For the integral part that women play in society, not just in childbirth but in the broader day-to-day motions of life, women, even in a prosperous nation like Australia, are still not treated as equal to the fullest possible extent. There is a low concentration of women in senior management roles and women are still not paid equally to men, even though that statistic is slowly creeping up to the parity line. The equal pay case success in the community services sector will certainly aid that important aim.
While women are not on an equal footing with men in positions of authority, that has certainly been evolving over recent years in Australia. We now have a female Premier of Queensland, even though that is about to end, a female Governor of Queensland and other states, a female Governor-General and even a female Prime Minister. One of the most powerful bank bosses in Australia is also of the fairer sex, namely Gail Kelly from Westpac and over time the representation of women in these positions will surely continue to grow.
The question is what is the way to achieve greater representation of women in the workplace?
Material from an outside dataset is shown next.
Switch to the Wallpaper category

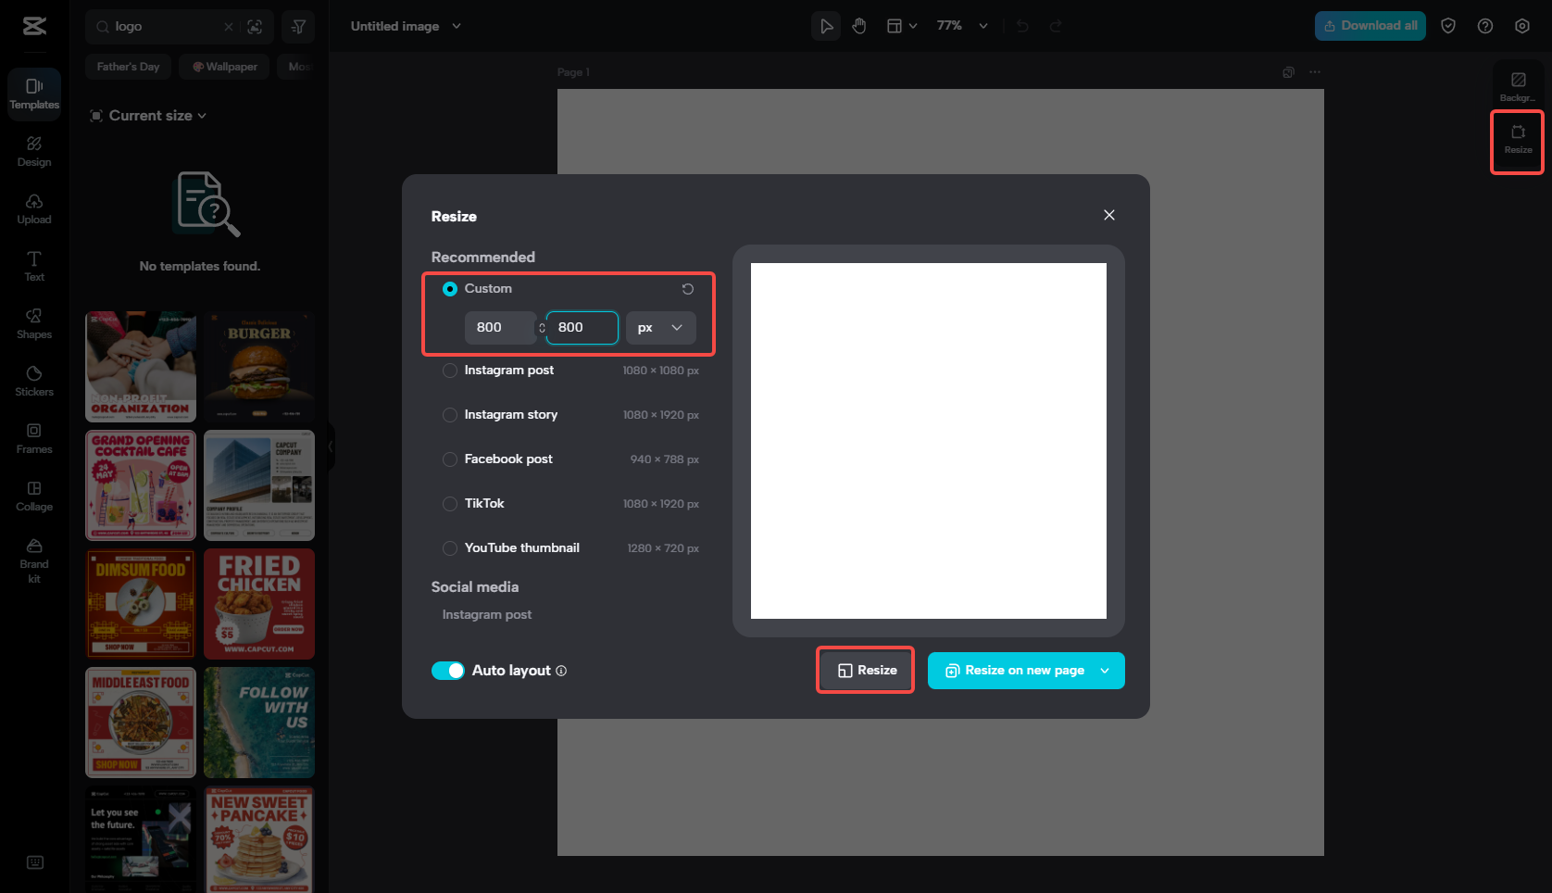click(223, 66)
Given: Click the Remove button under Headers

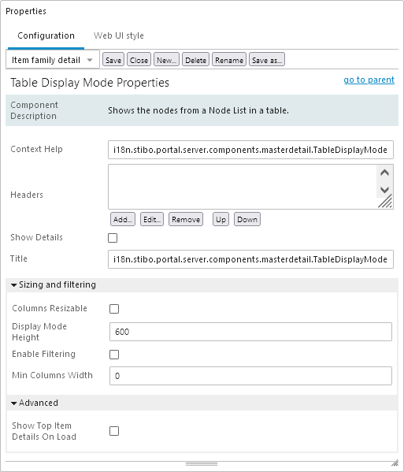Looking at the screenshot, I should (186, 219).
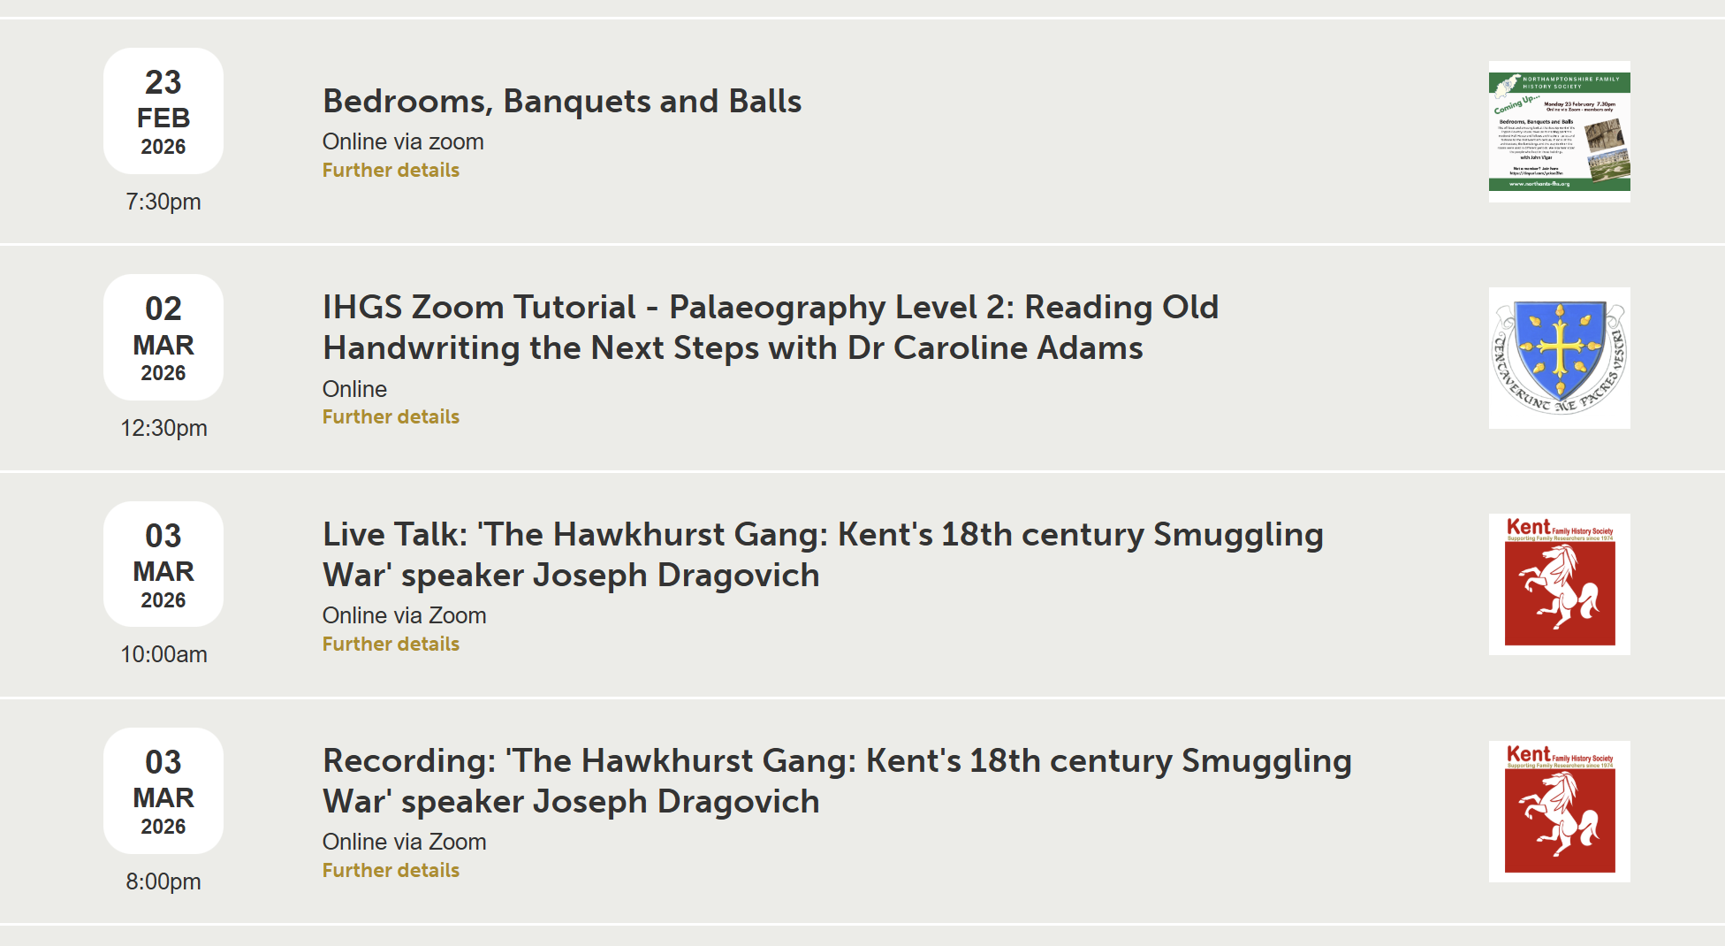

There continues to be a debate in this country, made even stronger and more public on days like this as to whether or not quotas on boards or in political parties is the answer.
The quota argument says that businesses must choose a certain number of women from a pool of candidates of men and women for board and senior management positions after appointing a maximum number of men, regardless of exact levels of experience and skill base, a kind of positive discrimination for the workplace if you will.
Quotas simply are not the answer, not forced ones at least, voluntary ones are a totally acceptable option for businesses to undertake to implement because there are certainly always a suitable array of female candidates available for any role in any occupation, whether it be at board level, senior management or otherwise.
Merit is by far and away the best option for the appointment of women to any role, the problem is that women are often overlooked for equally meritorious male candidates for various reasons, none of which are suitable and are often very discriminatory.
Merit in a perfectly pure sense should allow for the equal allocation of positions to women, particularly with women taking up a large percentage of undergraduate and further degrees, particularly in the recent decade or thereabouts.
To be able to use merit effectively though, to the advancement of women requires a change of mindset on the part of employers from the frankly pre-1950s view of women that must surely continue to exist in some businesses across the land, most notably in the higher echelons of management in these businesses.
Businesses must also openly encourage women to apply for positions, no matter what and do what they can within their means to identify and foster identified female talent, to keep them connected with their respective companies through practical measures that suit the circumstances of women.
To break down these barriers will not be easy but it will a better, more fair outcome for both men and women and will, in a pure way of the practise of merit, likely lead to the same outcome. Women deserve an equal chance at being chosen for jobs based on the skills that they have gained and practised to the same extent as men.
Again a thank you to all women and may all of you have a happy 2012 International Women’s Day and may the next year be even better for you in all that you do.